Question: A patients medical record reads, Cirrhosis likely secondary to alcohol dependency complicated by varices with GI bleeding. The gastroenterologist was seeing this patient because of the cirrhosis, but which cirrhosis diagnosis code should be used? Do I use alcoholic cirrhosis (571.2) because alcohol is mentioned as a likely cause? Or do I use cirrhosis without mention of alcohol (571.5)?
Kentucky Subscriber
Answer: Depending on what (if any) procedures were performed during this encounter, you might be able to avoid the cirrhosis question altogether by reporting gastrointestinal bleeding as the diagnosis (578.9, hemorrhage of gastrointestinal tract, unspecified), says Pat Stout, CMT, CPC, an independent gastroenterology coding consultant and president of OneSource, a medical billing company in Knoxville, Tenn.
There is more specificity in reporting the esophageal varices, however, and specificity is usually considered to be more desirable in ICD-9 coding. The code for esophageal varices is 456.2 (esophageal varices in diseases classified elsewhere). However, a note in the description of this code in the ICD-9 manual states that you must code the underlying cause (either cirrhosis of the liver or portal hypertension) as the primary diagnosis, which forces you to choose between alcoholic and non-alcoholic cirrhosis, Stout explains.

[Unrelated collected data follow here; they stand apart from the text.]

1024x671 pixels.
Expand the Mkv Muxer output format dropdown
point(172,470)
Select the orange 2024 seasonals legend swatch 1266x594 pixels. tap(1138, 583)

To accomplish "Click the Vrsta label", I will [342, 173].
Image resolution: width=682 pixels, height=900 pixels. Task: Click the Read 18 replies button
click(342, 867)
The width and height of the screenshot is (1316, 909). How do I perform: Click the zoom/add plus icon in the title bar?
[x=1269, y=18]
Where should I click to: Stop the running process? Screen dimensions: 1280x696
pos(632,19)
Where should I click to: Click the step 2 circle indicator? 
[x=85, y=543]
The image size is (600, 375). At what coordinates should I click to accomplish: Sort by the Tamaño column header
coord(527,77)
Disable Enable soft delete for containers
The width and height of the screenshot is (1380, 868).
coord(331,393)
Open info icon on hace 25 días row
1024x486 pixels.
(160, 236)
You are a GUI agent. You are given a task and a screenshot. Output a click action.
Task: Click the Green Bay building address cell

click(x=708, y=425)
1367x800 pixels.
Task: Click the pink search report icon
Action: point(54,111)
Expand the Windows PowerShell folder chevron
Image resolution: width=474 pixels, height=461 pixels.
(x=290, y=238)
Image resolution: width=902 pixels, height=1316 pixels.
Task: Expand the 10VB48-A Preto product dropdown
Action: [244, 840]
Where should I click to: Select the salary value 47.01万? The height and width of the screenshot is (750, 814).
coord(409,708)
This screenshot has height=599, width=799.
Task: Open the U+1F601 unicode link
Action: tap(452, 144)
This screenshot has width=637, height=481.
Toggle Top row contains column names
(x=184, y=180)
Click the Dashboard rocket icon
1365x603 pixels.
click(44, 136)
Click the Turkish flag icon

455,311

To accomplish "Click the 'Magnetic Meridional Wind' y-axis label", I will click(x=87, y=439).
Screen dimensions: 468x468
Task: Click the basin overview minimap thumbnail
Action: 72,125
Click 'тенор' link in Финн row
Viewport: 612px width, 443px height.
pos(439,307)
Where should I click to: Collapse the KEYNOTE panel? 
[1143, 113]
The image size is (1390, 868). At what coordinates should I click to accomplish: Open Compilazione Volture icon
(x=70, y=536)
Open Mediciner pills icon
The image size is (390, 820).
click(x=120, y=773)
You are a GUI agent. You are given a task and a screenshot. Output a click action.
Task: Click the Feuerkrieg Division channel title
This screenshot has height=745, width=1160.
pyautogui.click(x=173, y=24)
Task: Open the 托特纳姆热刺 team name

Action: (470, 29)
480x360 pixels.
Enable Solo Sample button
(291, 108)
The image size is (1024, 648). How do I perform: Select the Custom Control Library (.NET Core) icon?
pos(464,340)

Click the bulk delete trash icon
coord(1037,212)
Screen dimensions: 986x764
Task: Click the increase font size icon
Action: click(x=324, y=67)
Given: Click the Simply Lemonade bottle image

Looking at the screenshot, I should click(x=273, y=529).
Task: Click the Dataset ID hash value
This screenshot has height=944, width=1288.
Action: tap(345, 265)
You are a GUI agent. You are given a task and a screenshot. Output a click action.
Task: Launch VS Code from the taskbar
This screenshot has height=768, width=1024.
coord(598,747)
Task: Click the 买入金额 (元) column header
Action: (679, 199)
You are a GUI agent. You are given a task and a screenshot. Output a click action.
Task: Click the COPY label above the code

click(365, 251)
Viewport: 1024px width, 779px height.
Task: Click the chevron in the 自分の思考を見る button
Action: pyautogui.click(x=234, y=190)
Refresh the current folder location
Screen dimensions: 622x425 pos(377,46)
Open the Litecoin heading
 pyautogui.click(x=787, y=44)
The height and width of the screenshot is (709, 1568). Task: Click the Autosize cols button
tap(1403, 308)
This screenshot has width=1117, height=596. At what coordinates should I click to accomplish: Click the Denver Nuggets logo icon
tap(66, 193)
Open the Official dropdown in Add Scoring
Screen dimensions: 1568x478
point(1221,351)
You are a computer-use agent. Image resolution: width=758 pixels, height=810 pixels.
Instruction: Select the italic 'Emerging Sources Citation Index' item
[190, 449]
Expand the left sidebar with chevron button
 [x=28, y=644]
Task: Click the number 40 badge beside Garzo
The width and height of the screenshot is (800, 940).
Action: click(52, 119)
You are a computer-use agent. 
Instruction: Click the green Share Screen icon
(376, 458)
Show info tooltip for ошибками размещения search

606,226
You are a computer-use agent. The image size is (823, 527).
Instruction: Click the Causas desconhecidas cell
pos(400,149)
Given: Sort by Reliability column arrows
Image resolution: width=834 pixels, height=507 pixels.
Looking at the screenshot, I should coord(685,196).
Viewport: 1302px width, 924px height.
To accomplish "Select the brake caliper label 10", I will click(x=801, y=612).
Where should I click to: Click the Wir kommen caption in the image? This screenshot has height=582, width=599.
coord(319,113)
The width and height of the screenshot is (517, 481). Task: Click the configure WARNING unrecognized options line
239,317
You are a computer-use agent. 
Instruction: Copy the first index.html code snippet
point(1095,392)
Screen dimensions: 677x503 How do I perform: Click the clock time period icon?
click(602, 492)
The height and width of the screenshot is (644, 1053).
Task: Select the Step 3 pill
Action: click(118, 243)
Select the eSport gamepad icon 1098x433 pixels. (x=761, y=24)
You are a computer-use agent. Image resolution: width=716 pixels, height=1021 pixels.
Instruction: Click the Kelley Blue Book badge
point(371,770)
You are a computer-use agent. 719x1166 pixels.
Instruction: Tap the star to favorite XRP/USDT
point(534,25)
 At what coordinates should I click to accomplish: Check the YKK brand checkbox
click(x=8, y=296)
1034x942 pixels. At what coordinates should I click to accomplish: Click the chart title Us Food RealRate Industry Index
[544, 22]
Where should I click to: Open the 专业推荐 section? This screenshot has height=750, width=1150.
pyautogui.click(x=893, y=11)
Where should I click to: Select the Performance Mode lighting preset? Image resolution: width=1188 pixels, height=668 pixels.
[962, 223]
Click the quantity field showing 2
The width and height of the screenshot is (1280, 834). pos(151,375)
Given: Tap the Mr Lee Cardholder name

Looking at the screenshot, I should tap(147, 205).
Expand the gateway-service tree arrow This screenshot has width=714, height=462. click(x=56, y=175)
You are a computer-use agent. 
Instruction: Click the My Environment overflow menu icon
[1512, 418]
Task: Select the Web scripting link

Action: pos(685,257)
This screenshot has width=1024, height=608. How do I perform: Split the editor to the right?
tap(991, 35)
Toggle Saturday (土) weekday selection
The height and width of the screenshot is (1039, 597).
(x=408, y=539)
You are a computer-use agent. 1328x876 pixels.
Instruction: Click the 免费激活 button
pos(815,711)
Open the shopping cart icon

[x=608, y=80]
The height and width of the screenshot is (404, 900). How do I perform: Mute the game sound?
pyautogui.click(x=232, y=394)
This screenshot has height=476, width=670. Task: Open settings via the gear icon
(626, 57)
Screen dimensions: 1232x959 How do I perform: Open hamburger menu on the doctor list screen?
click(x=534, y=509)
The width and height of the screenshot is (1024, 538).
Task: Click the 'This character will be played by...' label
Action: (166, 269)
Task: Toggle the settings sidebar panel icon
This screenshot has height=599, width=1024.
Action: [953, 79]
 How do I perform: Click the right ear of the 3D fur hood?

Because the gastroenterologist is not sure this is alcoholic cirrhosis, it should not be coded as such, and you should use 571.5. Physicians cannot code for suspect, rule-out or probable diagnoses, Stout says.
This practice safeguards the patient as well. If it turns out that it is not alcoholic cirrhosis, you have falsely labeled that patient as alcohol-dependent with his or her insurance company, Stout notes.